Selain itu, ekspektasi pasar terhadap kebijakan moneter Federal Reserve (The Fed) juga memperkuat sentimen negatif. Keyakinan bahwa The Fed akan mempertahankan suku bunga tinggi lebih lama, terutama jika data ekonomi AS tetap solid, semakin mengurangi daya tarik emas sebagai aset investasi. Lingkungan suku bunga tinggi ini secara inheren mengurangi minat pada aset yang tidak memberikan imbal hasil seperti emas.

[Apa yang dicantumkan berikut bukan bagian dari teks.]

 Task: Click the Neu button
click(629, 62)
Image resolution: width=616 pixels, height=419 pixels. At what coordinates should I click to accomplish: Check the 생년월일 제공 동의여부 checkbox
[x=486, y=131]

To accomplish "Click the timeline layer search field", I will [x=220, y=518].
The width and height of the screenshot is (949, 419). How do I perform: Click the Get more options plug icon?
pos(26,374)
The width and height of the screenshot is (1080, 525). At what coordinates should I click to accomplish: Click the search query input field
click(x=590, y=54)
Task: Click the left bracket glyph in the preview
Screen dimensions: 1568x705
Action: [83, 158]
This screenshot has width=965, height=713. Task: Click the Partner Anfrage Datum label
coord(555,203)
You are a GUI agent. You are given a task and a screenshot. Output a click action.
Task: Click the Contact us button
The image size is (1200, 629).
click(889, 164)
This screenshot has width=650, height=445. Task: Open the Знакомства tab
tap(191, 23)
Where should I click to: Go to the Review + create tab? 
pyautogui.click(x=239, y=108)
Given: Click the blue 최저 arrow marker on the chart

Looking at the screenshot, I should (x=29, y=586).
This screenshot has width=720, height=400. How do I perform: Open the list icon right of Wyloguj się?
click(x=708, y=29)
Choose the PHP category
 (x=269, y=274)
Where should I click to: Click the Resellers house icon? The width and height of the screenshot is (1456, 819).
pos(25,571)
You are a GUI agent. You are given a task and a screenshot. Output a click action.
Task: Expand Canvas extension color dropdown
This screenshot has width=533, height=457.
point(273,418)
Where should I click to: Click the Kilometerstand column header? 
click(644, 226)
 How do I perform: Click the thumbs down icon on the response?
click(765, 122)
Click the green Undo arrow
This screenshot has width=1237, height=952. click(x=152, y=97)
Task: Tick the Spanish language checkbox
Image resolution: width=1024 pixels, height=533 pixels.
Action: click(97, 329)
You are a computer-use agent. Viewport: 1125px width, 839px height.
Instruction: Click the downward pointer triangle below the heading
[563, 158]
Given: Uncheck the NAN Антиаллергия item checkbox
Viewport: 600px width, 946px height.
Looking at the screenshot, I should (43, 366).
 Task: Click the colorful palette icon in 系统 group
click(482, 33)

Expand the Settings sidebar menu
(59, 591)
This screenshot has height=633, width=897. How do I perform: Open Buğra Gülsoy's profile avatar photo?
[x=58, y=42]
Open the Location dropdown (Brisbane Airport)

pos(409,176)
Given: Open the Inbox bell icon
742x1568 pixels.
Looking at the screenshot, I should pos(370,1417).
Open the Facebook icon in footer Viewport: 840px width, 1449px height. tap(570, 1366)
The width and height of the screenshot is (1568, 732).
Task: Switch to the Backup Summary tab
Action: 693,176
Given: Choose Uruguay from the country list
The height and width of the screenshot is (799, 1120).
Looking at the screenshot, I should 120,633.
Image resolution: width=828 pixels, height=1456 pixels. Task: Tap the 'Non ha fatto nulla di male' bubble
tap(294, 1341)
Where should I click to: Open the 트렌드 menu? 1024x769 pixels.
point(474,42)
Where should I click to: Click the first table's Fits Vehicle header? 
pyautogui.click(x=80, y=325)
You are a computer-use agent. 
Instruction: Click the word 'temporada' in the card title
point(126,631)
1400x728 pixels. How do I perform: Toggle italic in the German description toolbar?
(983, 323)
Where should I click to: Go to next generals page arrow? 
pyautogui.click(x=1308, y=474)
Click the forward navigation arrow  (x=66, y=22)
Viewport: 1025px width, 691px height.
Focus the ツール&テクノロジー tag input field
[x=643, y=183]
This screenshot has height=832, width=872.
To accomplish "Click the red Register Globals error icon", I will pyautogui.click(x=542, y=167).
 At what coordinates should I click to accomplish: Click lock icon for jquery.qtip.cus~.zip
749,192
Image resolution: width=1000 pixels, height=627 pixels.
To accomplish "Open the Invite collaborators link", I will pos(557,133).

Di sisi lain, stabilnya sentimen pasar global juga turut menekan permintaan terhadap emas sebagai aset safe haven. Ketika kondisi pasar dianggap kondusif dan investor percaya pada pertumbuhan ekonomi, aliran dana cenderung beralih ke aset berisiko seperti saham. Hal ini menyebabkan penurunan permintaan emas dan memberikan tekanan tambahan pada harganya.

BTCC Exchange baru-baru ini meluncurkan program ‘TradFi Trading Carnival’ yang memungkinkan trader untuk memperdagangkan berbagai instrumen keuangan tradisional, termasuk XAUUSD, menggunakan USDT. Langkah ini mencerminkan pertumbuhan permintaan multi-aset di platform, namun tidak serta-merta membalikkan tren penurunan harga emas saat ini yang didorong oleh faktor makroekonomi.

Para analis memperkirakan bahwa selama harga emas belum mampu menembus kembali area resistance utama di kisaran $4.589 hingga $4.639, tren bearish diperkirakan akan terus berlanjut. Kenaikan harga yang terjadi kemungkinan hanya bersifat sementara atau koreksi teknikal sebelum melanjutkan penurunan lebih lanjut menuju target di $4.379.